供述調書への署名捺印を拒否することは可能

捜査機関が聞き取りを行った後、供述調書を作成すると、最後に調書への署名捺印を求められるのが通例です。

しかしながら、署名捺印の求めに応じる義務はありません

供述を強要されることがないだけでなく、特定の供述をした旨の供述調書への署名捺印も強制することはできません。

第三十八条 何人も、自己に不利益な供述を強要されない。
2 強制、拷問若しくは脅迫による自白又は不当に長く抑留若しくは拘禁された後の自白は、これを証拠とすることができない。
3 何人も、自己に不利益な唯一の証拠が本人の自白である場合には、有罪とされ、又は刑罰を科せられない。
引用元:憲法第38条

したがって、伝えた内容と異なる内容で供述調書が作成されたのであれば、細かい点でも訂正を求め、それが叶わない場合には署名捺印をしないようにしましょう

逆に、拒否できる以上、署名捺印をした場合には、内容に納得したからだと評価されてしまいます

2、供述調書が作成される際の注意点

供述調書が作成される際の注意点

供述調書が作成される際には、以下の点に注意してください。

(1)嘘をつかない

質問されても答えずに黙っていること、供述調書に署名捺印をしないことは被疑者の権利です。

しかしながら、嘘をつく権利があるわけではありません。

嘘をつくと、どうしても取調べが繰り返される中で矛盾が生じ、どこかの段階で嘘をついていたことが発覚してしまうことも考えられます。

その場合には、やましいことがあるからこそ嘘をついてごまかしたのだ、と考えられてしまうこともあり得ます。

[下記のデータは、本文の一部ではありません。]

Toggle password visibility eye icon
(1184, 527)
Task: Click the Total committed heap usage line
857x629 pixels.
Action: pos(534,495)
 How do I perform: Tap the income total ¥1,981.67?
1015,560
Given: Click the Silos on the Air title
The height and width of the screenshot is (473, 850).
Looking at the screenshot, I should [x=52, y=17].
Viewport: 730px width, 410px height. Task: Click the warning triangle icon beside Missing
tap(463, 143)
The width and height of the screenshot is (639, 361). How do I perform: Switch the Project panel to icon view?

言うべきことは言っておきたいけれど、もし後で不利になるなら黙っておきたい、と悩んでしまうこともあるでしょう。

早期に弁護士に依頼しておけば、後の裁判を視野に入れて、取調べ対応について戦略を相談することができます。

(2)求めた訂正が反映されたことを確認してから署名捺印する

署名捺印後に訂正を求めても、すぐには応じてもらえない可能性が高いです。

訂正すべき箇所があれば適宜指摘し、訂正されたかをしっかりと確認してから署名捺印を行いましょう。

もちろん、署名捺印自体を拒否することも自由です。

3、署名捺印をした供述調書が証拠にならないケース

署名捺印をした供述調書が証拠にならないケース

供述調書に署名捺印をしてしまっても、以下のようなケースでは調書の証拠能力が否定され、証拠として用いることができなくなることもあり得ます。

(1)違法収集証拠として証拠能力が否定される

明文の規定があるわけではありませんが、刑事手続きについて適正さが求められることの帰結として、違法の程度が重大で、将来の違法捜査抑止の見地から証拠能力を認めることが相当でないケースでは、証拠能力が否定されています違法収集証拠排除法則)。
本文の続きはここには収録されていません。